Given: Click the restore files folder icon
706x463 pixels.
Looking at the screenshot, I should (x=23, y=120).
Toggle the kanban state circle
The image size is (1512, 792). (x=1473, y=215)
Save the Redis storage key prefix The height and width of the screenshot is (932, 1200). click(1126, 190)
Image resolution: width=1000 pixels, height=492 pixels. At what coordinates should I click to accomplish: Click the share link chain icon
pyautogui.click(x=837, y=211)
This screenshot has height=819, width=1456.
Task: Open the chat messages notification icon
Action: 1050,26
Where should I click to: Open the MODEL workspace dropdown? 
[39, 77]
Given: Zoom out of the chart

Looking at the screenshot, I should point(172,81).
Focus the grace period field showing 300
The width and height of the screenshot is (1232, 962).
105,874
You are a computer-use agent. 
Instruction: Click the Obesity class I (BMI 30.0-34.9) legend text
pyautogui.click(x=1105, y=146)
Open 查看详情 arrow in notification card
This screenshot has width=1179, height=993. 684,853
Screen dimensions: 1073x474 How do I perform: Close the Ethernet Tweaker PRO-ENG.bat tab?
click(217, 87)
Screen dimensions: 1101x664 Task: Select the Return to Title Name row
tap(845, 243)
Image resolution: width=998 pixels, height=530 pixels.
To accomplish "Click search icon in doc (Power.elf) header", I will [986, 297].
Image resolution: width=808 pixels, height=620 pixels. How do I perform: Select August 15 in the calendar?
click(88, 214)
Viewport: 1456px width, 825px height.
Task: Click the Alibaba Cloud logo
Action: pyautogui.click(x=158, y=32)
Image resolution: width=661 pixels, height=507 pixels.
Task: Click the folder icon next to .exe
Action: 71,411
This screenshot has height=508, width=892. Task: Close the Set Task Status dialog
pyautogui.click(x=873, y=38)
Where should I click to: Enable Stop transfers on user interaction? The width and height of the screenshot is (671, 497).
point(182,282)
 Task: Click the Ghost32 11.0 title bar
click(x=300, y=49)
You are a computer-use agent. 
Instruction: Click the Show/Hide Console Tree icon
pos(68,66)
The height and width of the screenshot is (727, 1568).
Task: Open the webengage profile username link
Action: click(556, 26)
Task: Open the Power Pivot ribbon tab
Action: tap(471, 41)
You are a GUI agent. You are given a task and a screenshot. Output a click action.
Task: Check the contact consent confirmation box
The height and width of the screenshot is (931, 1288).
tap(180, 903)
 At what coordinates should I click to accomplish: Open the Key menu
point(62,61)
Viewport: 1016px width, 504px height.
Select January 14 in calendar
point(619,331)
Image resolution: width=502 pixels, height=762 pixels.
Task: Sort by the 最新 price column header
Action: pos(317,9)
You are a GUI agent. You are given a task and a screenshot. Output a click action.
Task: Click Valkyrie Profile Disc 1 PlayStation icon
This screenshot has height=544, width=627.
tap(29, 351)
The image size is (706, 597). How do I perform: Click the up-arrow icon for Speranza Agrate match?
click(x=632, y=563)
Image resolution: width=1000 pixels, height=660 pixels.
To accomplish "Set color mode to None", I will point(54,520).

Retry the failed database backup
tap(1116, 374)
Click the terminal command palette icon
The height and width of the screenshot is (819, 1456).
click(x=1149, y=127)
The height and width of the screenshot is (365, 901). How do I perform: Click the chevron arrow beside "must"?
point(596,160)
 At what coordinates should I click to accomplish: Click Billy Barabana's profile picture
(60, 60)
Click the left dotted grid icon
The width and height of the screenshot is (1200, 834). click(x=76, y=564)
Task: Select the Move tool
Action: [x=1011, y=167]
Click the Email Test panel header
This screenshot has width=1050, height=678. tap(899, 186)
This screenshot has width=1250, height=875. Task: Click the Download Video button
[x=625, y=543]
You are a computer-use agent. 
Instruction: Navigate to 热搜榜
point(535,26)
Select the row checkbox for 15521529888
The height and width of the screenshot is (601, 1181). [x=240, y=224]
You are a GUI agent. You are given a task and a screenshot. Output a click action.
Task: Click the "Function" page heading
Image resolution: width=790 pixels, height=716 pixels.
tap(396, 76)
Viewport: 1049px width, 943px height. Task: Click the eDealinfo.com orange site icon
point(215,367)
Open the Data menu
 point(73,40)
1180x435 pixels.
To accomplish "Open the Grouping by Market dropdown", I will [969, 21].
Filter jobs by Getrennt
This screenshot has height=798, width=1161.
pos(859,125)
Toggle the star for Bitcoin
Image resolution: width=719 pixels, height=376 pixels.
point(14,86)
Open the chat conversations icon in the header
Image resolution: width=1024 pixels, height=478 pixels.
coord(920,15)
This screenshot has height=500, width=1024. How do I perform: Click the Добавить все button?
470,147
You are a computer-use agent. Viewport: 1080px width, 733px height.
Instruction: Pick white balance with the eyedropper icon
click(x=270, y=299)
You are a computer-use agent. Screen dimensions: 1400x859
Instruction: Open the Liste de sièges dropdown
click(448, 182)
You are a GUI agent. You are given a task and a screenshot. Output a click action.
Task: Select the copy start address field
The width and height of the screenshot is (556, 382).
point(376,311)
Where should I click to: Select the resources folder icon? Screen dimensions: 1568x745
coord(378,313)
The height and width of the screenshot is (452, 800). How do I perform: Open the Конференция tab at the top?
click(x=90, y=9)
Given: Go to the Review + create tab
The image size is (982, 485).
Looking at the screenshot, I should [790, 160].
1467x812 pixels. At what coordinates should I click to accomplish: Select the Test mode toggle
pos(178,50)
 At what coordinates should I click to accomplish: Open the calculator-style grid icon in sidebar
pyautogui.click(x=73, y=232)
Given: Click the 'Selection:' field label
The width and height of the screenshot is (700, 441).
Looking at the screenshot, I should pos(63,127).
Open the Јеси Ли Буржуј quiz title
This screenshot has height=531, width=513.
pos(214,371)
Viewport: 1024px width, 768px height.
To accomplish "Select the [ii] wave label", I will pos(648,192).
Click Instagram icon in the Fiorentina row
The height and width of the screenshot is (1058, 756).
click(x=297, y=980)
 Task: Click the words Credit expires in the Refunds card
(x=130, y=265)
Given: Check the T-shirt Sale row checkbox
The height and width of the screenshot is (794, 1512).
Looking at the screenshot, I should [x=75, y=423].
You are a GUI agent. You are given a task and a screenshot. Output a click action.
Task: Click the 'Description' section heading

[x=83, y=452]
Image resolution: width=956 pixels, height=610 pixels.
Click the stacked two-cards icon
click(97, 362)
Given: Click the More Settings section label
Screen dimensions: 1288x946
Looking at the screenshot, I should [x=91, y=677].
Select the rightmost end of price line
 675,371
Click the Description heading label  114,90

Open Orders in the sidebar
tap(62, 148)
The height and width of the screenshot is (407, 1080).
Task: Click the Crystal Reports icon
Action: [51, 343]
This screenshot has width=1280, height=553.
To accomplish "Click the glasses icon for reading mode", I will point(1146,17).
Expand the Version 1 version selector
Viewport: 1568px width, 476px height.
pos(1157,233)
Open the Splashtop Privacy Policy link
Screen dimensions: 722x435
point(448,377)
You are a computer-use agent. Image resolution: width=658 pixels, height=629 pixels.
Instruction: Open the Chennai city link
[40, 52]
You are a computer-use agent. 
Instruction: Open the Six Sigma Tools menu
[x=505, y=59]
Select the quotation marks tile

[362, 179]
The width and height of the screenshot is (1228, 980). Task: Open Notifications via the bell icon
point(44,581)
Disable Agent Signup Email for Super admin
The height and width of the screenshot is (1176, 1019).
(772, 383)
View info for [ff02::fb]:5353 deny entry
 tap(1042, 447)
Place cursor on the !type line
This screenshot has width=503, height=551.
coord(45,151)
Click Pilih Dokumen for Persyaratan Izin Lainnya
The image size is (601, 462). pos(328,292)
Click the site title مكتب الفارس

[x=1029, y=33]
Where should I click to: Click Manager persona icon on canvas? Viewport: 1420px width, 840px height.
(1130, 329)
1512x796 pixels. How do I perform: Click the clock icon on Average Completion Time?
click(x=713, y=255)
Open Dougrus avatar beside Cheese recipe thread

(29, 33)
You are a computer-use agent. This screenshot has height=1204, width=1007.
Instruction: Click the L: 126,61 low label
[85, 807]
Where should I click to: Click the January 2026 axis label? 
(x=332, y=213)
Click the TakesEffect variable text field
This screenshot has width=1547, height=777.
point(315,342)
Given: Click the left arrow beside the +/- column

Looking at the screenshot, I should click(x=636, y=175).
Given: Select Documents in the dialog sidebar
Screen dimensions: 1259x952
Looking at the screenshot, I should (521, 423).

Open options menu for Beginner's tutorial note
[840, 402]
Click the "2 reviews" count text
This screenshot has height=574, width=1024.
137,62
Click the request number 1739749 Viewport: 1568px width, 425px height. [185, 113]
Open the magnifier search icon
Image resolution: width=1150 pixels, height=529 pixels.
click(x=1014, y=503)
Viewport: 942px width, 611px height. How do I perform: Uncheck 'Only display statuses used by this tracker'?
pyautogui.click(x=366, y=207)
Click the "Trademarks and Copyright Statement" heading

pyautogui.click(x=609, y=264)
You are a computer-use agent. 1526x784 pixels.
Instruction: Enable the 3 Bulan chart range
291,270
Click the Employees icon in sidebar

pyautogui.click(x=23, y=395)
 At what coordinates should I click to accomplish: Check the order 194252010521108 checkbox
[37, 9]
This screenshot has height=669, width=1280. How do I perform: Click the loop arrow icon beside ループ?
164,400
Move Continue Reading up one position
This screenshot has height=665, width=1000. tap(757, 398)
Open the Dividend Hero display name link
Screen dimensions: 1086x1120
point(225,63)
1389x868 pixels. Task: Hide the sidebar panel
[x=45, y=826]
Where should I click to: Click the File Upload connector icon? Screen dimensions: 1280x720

= = = = =

* [EXERCISE DESCRIPTION]
Return the lines from the one containing "Click the Email Test panel header" through the one containing "pyautogui.click(x=73, y=232)", copied exactly.

* [WRITTEN SOLUTION]
Click the Email Test panel header
This screenshot has width=1050, height=678. tap(899, 186)
This screenshot has width=1250, height=875. Task: Click the Download Video button
[x=625, y=543]
You are a computer-use agent. 
Instruction: Navigate to 热搜榜
point(535,26)
Select the row checkbox for 15521529888
The height and width of the screenshot is (601, 1181). [x=240, y=224]
You are a GUI agent. You are given a task and a screenshot. Output a click action.
Task: Click the "Function" page heading
Image resolution: width=790 pixels, height=716 pixels.
tap(396, 76)
Viewport: 1049px width, 943px height. Task: Click the eDealinfo.com orange site icon
point(215,367)
Open the Data menu
 point(73,40)
1180x435 pixels.
To accomplish "Open the Grouping by Market dropdown", I will [969, 21].
Filter jobs by Getrennt
This screenshot has height=798, width=1161.
pos(859,125)
Toggle the star for Bitcoin
Image resolution: width=719 pixels, height=376 pixels.
point(14,86)
Open the chat conversations icon in the header
Image resolution: width=1024 pixels, height=478 pixels.
coord(920,15)
This screenshot has height=500, width=1024. How do I perform: Click the Добавить все button?
470,147
You are a computer-use agent. Viewport: 1080px width, 733px height.
Instruction: Pick white balance with the eyedropper icon
click(x=270, y=299)
You are a computer-use agent. Screen dimensions: 1400x859
Instruction: Open the Liste de sièges dropdown
click(448, 182)
You are a GUI agent. You are given a task and a screenshot. Output a click action.
Task: Select the copy start address field
The width and height of the screenshot is (556, 382).
point(376,311)
Where should I click to: Select the resources folder icon? Screen dimensions: 1568x745
coord(378,313)
The height and width of the screenshot is (452, 800). How do I perform: Open the Конференция tab at the top?
click(x=90, y=9)
Given: Go to the Review + create tab
The image size is (982, 485).
Looking at the screenshot, I should [790, 160].
1467x812 pixels. At what coordinates should I click to accomplish: Select the Test mode toggle
pos(178,50)
 At what coordinates should I click to accomplish: Open the calculator-style grid icon in sidebar
pyautogui.click(x=73, y=232)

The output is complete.